ABOUT THIS TASK
Would you transcribe the records word for word, please?
Top of DATA PROVIDED
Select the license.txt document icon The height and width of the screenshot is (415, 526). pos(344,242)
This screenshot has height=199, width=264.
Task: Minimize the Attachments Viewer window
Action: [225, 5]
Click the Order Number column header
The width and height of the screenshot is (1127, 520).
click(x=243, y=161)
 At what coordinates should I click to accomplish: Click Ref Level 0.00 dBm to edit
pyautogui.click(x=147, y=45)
Bottom of DATA PROVIDED
SOLUTION FOR THIS TASK
Select the license.txt document icon The height and width of the screenshot is (415, 526). pos(344,242)
This screenshot has height=199, width=264.
Task: Minimize the Attachments Viewer window
Action: [225, 5]
Click the Order Number column header
The width and height of the screenshot is (1127, 520).
click(x=243, y=161)
 At what coordinates should I click to accomplish: Click Ref Level 0.00 dBm to edit
pyautogui.click(x=147, y=45)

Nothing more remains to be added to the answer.